Mr. Johnson’s first foray into the crime novel might make you think it’s all he’s ever done. However, his last novel Tree of Smoke won the National Book Award and covered more serious ground (Vietnam and military secrets) and did so in many more pages (614). This work by contrast was written on a deadline and tips the scales at just over 40,000 words (about 190 pages). It first appeared as a serial in Playboy magazine which, I suppose, is where you might go to find modern noir (?).
Despite the limitations inherent in writing in that fashion, our distinguished author delivers. We already now something about Sol Fuchs when he meets our heroine and he looks “at her with something other than the hunger of a man. Something more like envy. After she’d reached puberty, her mother had looked at her like that.”
We know a lot less about the Tall Man when we meet him. There is a palpable sense of danger when his introduction is met with “Is that monster still with him?” He ends up being something different than we first expect, but there is no doubt that the Tall Man proves a danger to everyone by the time this ride comes to an end.
We don’t want to spoil it (and won’t) but just so you do know, there are road trips of sorts, bikers, plenty of gun shots, ex-cons, more than one car wreck, veterans, and a maybe a few more sexual encounters than if it wasn’t first published where it was. Like most pulp, the story has plenty of gaps. The gaps aren’t there to puzzle you though, but rather are left out so as to not detract from the chase. The dialogue is typical of the genre – tough, quick and direct. It is not of the caliber of Elmore Leonard or even Carl Hiaasen, but easily conveys the classic hard boiled edge.
The heroine mentioned above is only a literary protagonist, and not to be confused with one of the good guys.

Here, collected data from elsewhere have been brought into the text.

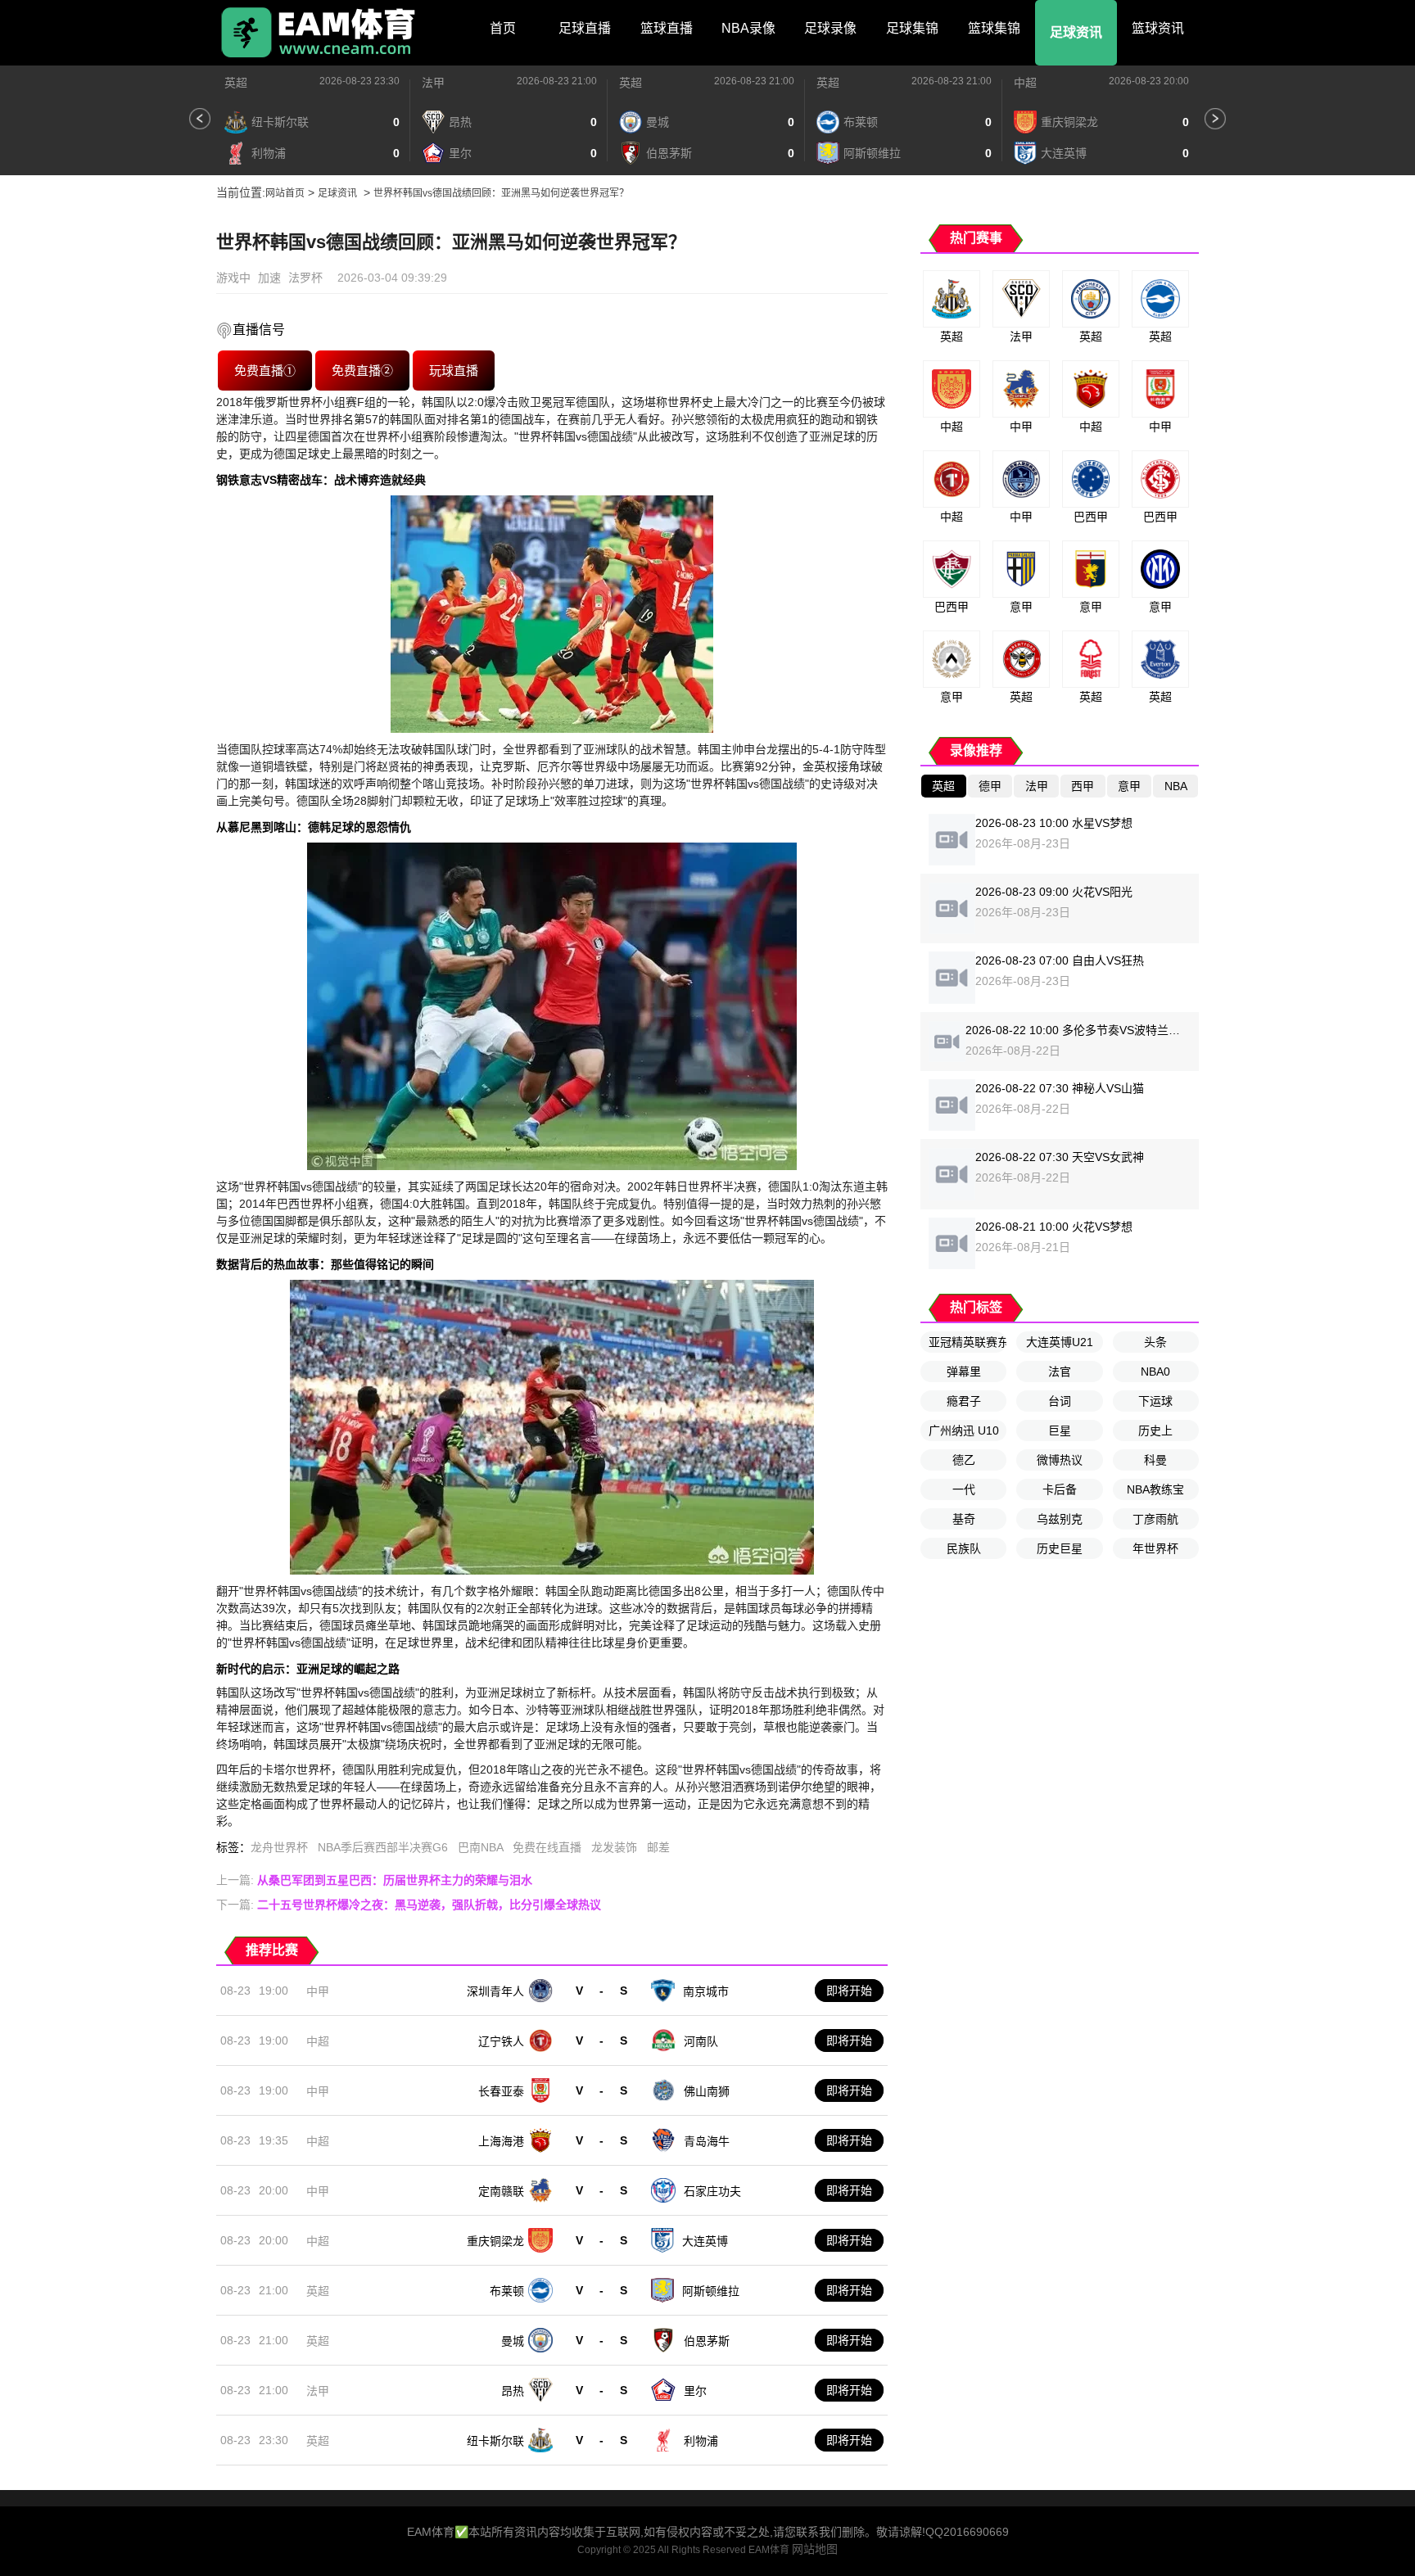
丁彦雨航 (1155, 1518)
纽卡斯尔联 (495, 2440)
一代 (963, 1489)
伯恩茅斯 (707, 2341)
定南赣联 (501, 2191)
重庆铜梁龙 (495, 2241)
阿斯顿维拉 (710, 2291)
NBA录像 (748, 28)
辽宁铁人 (501, 2041)
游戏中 (233, 277)
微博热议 (1060, 1460)
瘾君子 (964, 1401)
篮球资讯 (1158, 28)
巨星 (1059, 1430)
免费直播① (264, 370)
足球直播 (584, 28)
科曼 (1155, 1460)
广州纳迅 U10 (964, 1430)
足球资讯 (1076, 32)
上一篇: (374, 1880)
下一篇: (408, 1904)
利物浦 (701, 2440)
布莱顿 (507, 2291)
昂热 (512, 2390)
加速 (269, 277)
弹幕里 (964, 1371)
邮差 (658, 1847)
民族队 (964, 1548)
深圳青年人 (495, 1991)
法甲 (433, 82)
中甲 (317, 1991)
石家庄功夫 (712, 2191)
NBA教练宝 (1155, 1489)
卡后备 (1059, 1489)
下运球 (1155, 1401)
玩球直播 (453, 370)
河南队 (701, 2041)
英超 (235, 82)
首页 (503, 28)
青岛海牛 (707, 2141)
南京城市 (706, 1991)
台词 (1059, 1401)
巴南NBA (480, 1847)
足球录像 (830, 28)
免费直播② (362, 370)
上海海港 (501, 2141)
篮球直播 (666, 28)
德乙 (963, 1460)
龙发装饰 (614, 1847)
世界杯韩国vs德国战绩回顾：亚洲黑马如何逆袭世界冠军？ (501, 193)
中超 (1025, 82)
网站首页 (285, 193)
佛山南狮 (707, 2091)
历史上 (1155, 1430)
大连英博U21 (1059, 1342)
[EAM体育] (318, 33)
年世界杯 (1155, 1548)
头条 (1155, 1342)
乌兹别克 (1060, 1518)
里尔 (695, 2390)
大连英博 (705, 2241)
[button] (199, 118)
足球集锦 (912, 28)
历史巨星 (1060, 1548)
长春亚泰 (501, 2091)
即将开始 (849, 1990)
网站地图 (815, 2549)
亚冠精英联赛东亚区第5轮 (967, 1342)
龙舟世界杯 (279, 1847)
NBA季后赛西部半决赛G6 (383, 1847)
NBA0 (1155, 1371)
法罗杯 (305, 277)
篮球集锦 (994, 28)
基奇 (963, 1518)
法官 (1059, 1371)
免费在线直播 (547, 1847)
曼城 (512, 2341)
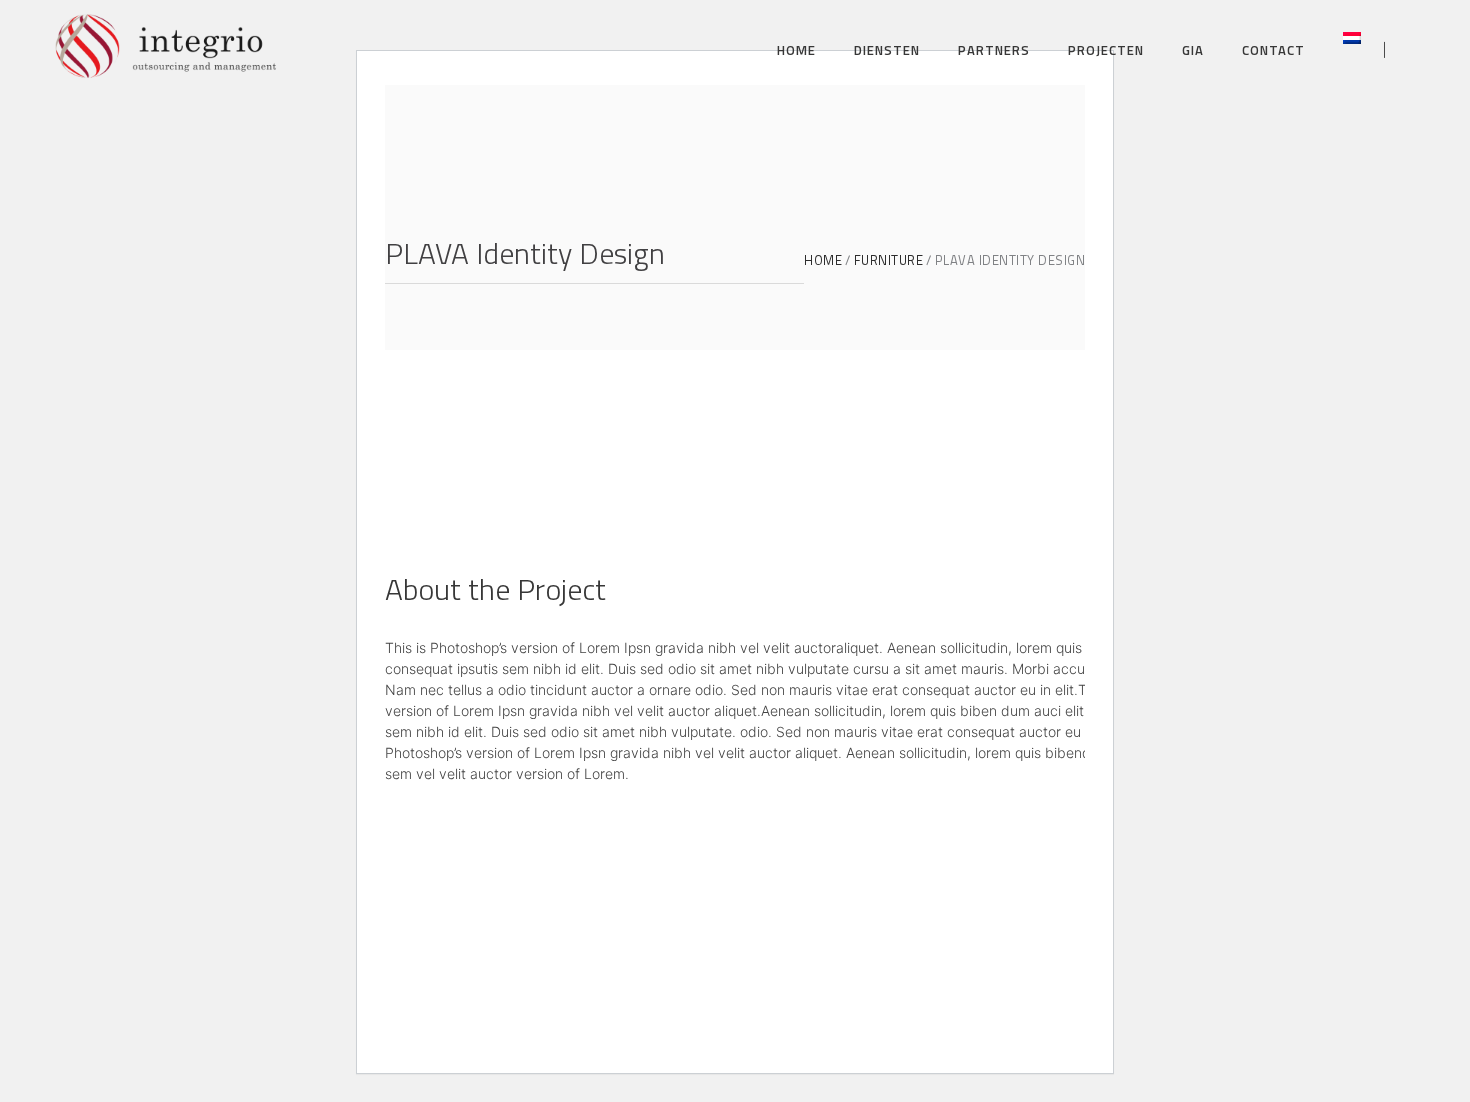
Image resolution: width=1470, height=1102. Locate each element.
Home (823, 260)
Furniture (889, 260)
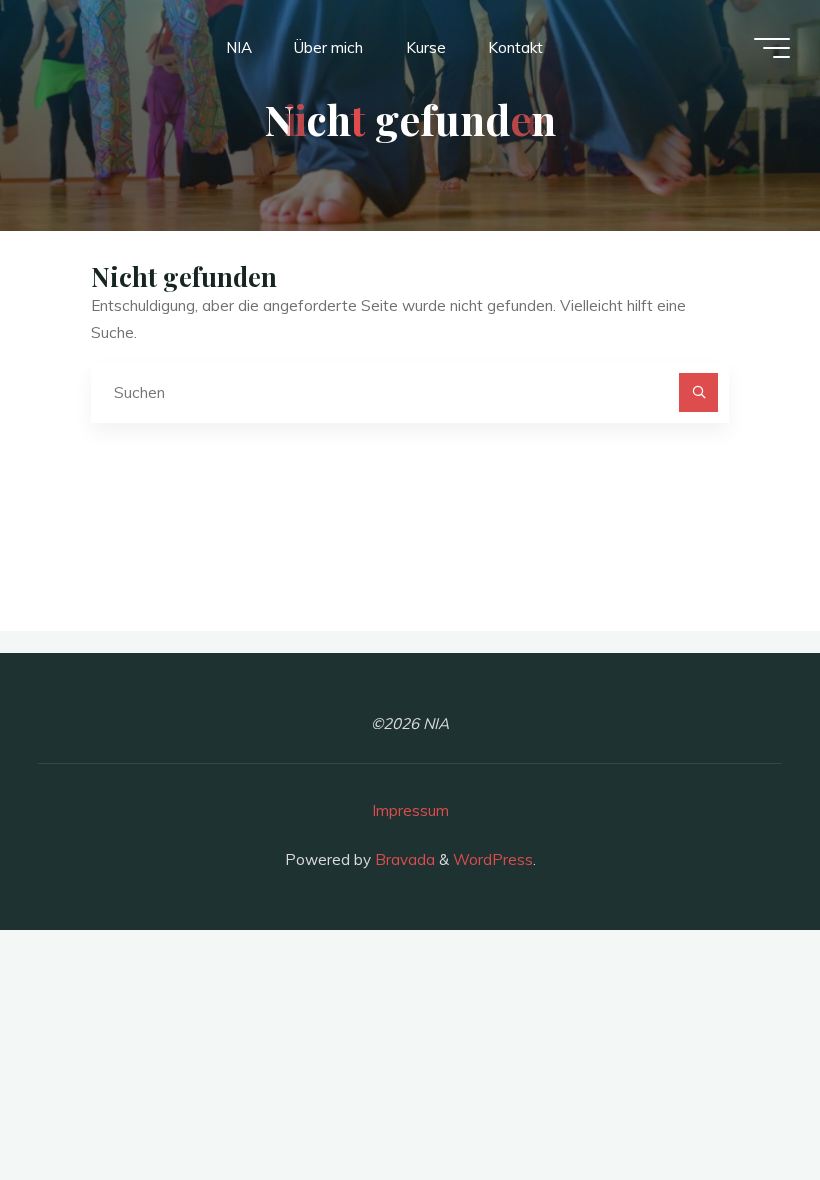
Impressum (410, 810)
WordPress (493, 859)
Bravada (403, 859)
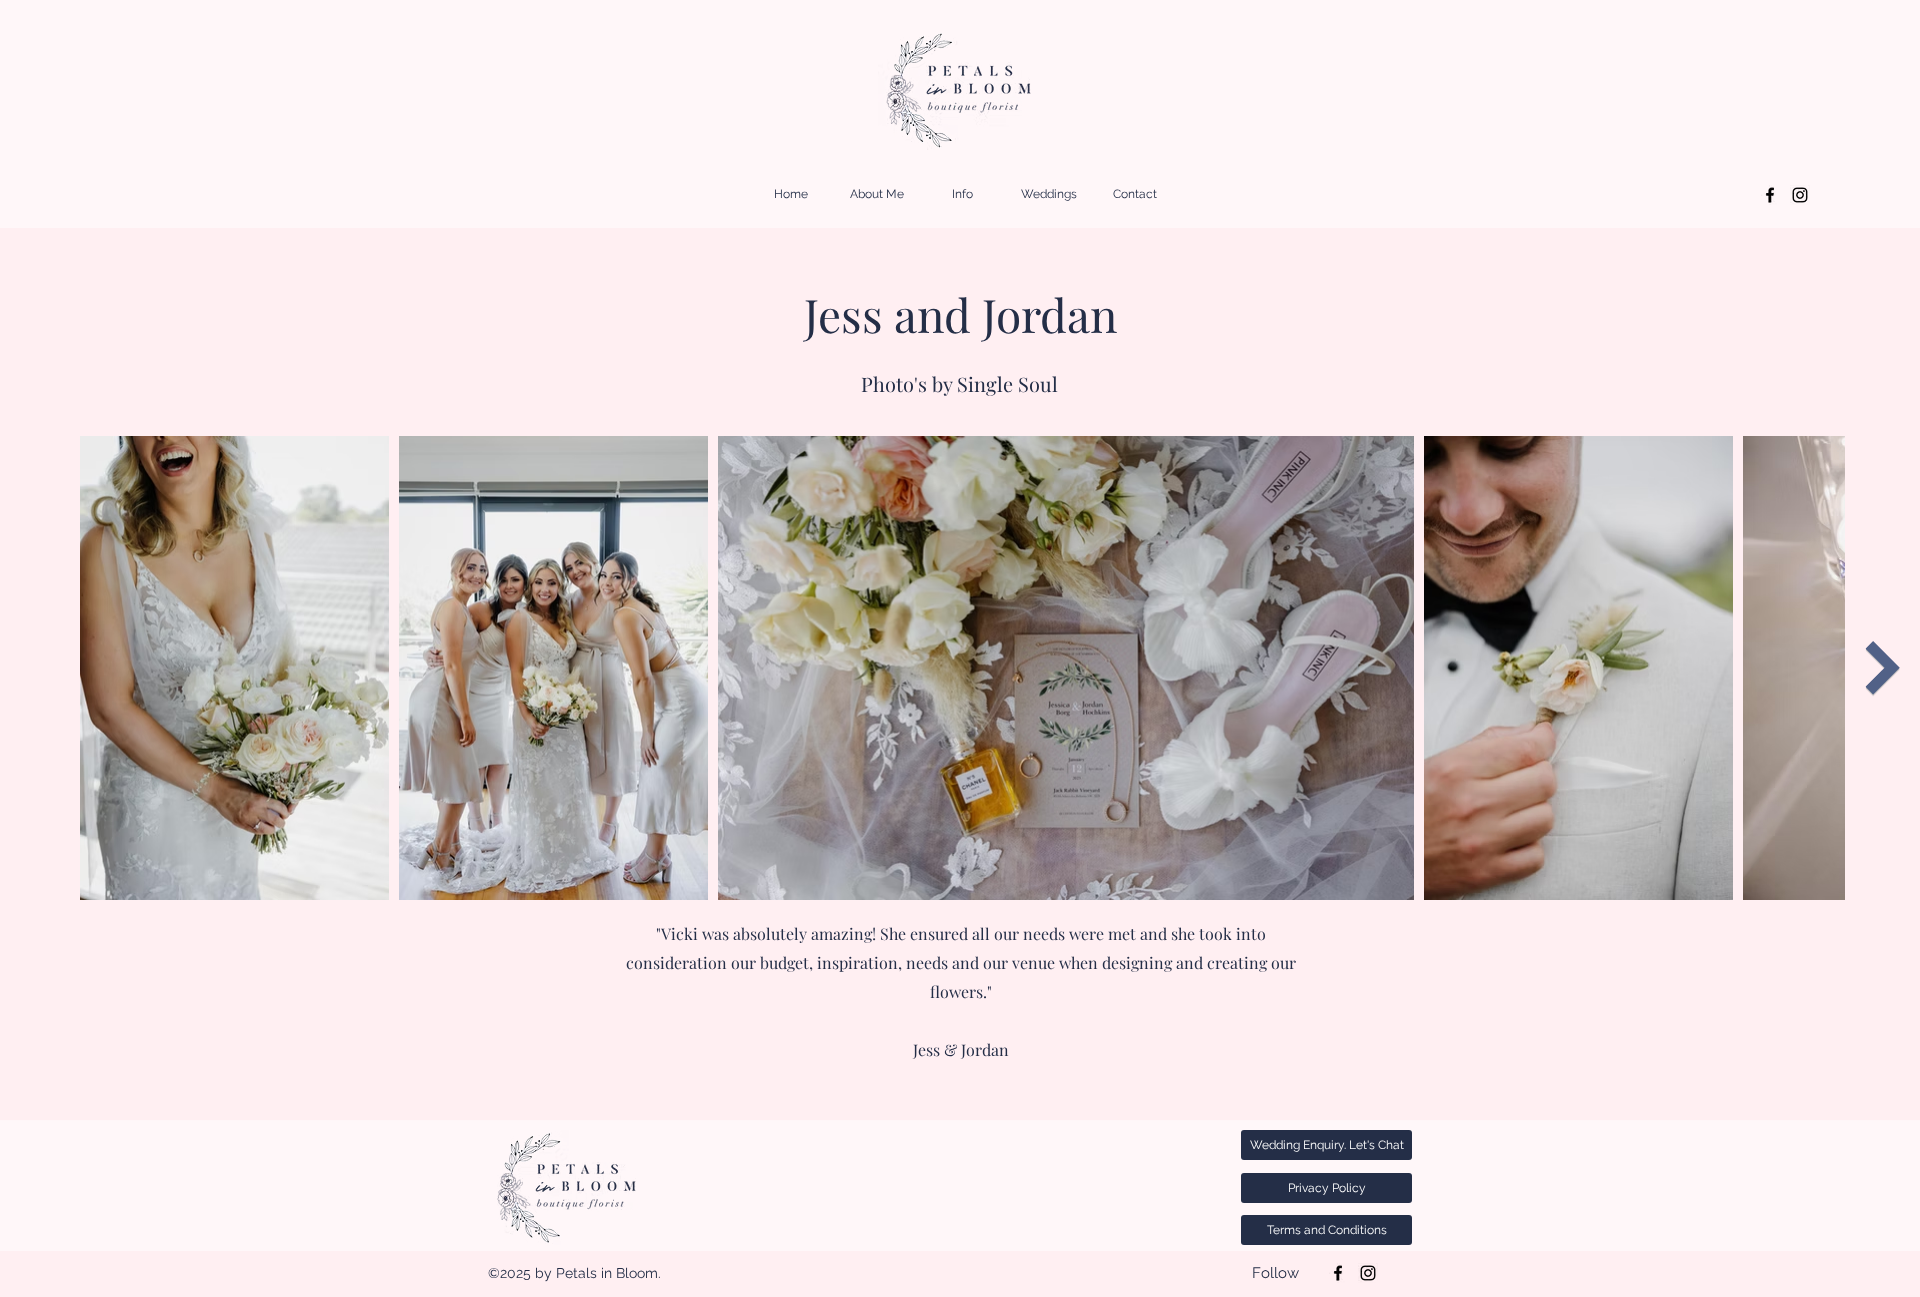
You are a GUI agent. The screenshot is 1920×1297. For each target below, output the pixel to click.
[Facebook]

It isn’t until Part Four, the final installment of the original serial, that we realize we are secretly rooting for sketchy duo at the center of this novel. No long after sucking us into that trap, Mr. Johnson reminds us that these are no kind of heroes.
The book ends exactly when it needs to – before we can decide what we might think of all these people and the things that they do. Sort of a like a great college football championship between two teams not our own, we get the adrenaline of the big game without the hangover that might accompany a loss by our alma mater. Denis Johnson pitches the game he meant to – delivering a loose, lively adventure for both the author and the reader to enjoy.